- [TO DO]:
In the entries below, which lines run from the one containing "Beschreibung [tab] (137, 920)" to the one containing "Info (1534, 29)"? Copy exactly those lines, ends included, and no others.

Top of DATASET RECORDS

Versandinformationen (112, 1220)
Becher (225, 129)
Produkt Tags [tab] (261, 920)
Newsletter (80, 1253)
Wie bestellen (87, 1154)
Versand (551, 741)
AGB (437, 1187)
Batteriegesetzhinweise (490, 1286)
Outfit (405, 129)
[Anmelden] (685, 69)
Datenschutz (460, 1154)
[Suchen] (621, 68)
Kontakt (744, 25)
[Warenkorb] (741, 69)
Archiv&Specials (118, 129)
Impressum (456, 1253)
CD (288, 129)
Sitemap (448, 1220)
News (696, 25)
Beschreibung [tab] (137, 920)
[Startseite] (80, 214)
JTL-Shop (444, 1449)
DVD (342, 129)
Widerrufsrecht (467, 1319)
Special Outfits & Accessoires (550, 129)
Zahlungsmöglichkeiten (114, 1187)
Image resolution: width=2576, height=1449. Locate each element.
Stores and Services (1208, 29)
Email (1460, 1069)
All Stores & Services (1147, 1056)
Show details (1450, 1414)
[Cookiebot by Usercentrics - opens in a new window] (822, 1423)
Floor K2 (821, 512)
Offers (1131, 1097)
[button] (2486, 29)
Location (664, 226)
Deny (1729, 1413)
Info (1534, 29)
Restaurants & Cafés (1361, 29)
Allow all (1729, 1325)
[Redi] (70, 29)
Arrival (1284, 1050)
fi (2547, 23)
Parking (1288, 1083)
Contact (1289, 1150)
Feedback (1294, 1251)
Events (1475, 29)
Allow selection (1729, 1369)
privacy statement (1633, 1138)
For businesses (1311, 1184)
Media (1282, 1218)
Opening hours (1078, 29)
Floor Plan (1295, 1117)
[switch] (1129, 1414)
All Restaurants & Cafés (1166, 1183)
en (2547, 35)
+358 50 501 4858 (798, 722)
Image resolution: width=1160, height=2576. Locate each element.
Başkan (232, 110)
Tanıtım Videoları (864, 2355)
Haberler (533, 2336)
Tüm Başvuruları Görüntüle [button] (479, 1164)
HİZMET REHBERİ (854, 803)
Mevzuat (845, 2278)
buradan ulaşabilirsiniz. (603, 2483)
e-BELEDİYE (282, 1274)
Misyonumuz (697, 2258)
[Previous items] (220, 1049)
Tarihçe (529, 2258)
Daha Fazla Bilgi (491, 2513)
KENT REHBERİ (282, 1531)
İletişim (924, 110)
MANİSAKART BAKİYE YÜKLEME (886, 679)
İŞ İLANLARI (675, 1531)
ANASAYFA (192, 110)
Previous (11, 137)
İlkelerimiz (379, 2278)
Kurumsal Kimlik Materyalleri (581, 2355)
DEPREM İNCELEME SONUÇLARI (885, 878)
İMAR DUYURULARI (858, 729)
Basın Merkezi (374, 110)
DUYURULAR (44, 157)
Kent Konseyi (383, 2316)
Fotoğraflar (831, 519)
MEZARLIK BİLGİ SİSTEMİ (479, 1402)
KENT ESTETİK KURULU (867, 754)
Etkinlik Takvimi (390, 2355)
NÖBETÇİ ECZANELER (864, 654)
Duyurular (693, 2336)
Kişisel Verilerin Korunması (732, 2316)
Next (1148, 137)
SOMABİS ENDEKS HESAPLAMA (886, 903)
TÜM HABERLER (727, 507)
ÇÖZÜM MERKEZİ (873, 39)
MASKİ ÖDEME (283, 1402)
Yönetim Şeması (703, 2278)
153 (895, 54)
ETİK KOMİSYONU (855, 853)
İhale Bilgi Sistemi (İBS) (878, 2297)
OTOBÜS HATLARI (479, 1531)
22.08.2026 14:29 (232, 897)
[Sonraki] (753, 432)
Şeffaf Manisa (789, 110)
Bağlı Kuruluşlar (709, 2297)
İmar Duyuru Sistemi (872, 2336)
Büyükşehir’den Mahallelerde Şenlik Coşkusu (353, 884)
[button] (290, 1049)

Bottom of DATASET RECORDS

- [RESULT BELOW]:
Beschreibung [tab] (137, 920)
[Startseite] (80, 214)
JTL-Shop (444, 1449)
DVD (342, 129)
Widerrufsrecht (467, 1319)
Special Outfits & Accessoires (550, 129)
Zahlungsmöglichkeiten (114, 1187)
Image resolution: width=2576, height=1449. Locate each element.
Stores and Services (1208, 29)
Email (1460, 1069)
All Stores & Services (1147, 1056)
Show details (1450, 1414)
[Cookiebot by Usercentrics - opens in a new window] (822, 1423)
Floor K2 (821, 512)
Offers (1131, 1097)
[button] (2486, 29)
Location (664, 226)
Deny (1729, 1413)
Info (1534, 29)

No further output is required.